▶ _Listed entries_
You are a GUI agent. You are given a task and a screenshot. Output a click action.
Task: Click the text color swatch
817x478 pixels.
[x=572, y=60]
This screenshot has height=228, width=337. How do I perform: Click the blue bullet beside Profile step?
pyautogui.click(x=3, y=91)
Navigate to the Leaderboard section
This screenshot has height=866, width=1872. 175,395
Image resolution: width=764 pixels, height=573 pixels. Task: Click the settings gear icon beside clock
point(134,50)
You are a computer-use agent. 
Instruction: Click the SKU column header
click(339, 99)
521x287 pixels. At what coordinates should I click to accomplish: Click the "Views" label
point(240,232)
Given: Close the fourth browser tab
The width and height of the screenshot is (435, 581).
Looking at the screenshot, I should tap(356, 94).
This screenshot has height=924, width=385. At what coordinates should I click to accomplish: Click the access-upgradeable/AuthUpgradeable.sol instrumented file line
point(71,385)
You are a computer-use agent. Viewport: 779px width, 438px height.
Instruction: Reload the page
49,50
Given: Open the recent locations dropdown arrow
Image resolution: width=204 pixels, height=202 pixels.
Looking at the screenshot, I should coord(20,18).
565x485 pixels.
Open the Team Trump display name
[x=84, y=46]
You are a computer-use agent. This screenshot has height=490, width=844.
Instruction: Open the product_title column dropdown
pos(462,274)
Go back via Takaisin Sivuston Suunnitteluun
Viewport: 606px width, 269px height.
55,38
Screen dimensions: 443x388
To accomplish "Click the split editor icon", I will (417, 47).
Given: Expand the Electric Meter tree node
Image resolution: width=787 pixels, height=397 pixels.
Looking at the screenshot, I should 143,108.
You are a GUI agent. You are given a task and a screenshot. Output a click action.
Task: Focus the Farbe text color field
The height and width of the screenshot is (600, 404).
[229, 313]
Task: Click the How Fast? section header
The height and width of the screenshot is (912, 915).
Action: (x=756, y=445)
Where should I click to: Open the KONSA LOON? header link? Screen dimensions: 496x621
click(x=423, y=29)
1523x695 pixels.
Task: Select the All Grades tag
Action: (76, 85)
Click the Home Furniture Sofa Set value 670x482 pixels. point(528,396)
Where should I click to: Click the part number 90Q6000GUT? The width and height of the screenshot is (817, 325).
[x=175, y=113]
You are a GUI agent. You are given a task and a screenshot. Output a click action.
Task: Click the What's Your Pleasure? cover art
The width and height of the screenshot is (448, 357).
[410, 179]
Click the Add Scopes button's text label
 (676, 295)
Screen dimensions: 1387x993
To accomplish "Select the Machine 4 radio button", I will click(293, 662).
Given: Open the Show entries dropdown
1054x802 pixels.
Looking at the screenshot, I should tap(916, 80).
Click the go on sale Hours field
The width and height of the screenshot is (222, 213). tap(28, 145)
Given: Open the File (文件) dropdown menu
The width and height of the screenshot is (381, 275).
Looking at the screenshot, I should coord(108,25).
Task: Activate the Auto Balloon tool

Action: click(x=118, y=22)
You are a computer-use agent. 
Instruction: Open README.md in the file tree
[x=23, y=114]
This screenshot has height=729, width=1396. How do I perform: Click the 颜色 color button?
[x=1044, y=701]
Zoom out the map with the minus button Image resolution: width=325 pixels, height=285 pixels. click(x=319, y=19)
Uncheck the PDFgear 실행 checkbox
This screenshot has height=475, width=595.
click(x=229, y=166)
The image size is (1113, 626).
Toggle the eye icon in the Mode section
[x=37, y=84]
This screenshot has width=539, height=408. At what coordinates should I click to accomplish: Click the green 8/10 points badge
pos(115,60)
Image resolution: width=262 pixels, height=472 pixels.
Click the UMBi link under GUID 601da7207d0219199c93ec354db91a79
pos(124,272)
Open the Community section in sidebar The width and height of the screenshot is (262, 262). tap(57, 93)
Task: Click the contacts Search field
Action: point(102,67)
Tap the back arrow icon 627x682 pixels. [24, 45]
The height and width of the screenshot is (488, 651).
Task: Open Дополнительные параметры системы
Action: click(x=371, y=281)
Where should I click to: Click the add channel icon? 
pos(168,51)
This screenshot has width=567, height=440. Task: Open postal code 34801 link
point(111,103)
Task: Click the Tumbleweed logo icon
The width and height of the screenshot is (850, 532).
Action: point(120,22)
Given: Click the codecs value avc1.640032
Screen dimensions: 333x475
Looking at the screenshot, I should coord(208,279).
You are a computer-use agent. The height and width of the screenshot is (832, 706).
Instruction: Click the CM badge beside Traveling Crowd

▶ _Directions_
Retype exactly the lines above, from the one with "Instruction: Reload the page" through the one with "Screen dimensions: 1387x993", inclusive.

▶ _Result for this exercise_
Instruction: Reload the page
49,50
Given: Open the recent locations dropdown arrow
Image resolution: width=204 pixels, height=202 pixels.
Looking at the screenshot, I should coord(20,18).
565x485 pixels.
Open the Team Trump display name
[x=84, y=46]
You are a computer-use agent. This screenshot has height=490, width=844.
Instruction: Open the product_title column dropdown
pos(462,274)
Go back via Takaisin Sivuston Suunnitteluun
Viewport: 606px width, 269px height.
55,38
Screen dimensions: 443x388
To accomplish "Click the split editor icon", I will (417, 47).
Given: Expand the Electric Meter tree node
Image resolution: width=787 pixels, height=397 pixels.
Looking at the screenshot, I should 143,108.
You are a GUI agent. You are given a task and a screenshot. Output a click action.
Task: Focus the Farbe text color field
The height and width of the screenshot is (600, 404).
[229, 313]
Task: Click the How Fast? section header
The height and width of the screenshot is (912, 915).
Action: (x=756, y=445)
Where should I click to: Open the KONSA LOON? header link? Screen dimensions: 496x621
click(x=423, y=29)
1523x695 pixels.
Task: Select the All Grades tag
Action: (76, 85)
Click the Home Furniture Sofa Set value 670x482 pixels. point(528,396)
Where should I click to: Click the part number 90Q6000GUT? The width and height of the screenshot is (817, 325).
[x=175, y=113]
You are a GUI agent. You are given a task and a screenshot. Output a click action.
Task: Click the What's Your Pleasure? cover art
The width and height of the screenshot is (448, 357).
[410, 179]
Click the Add Scopes button's text label
 (676, 295)
Screen dimensions: 1387x993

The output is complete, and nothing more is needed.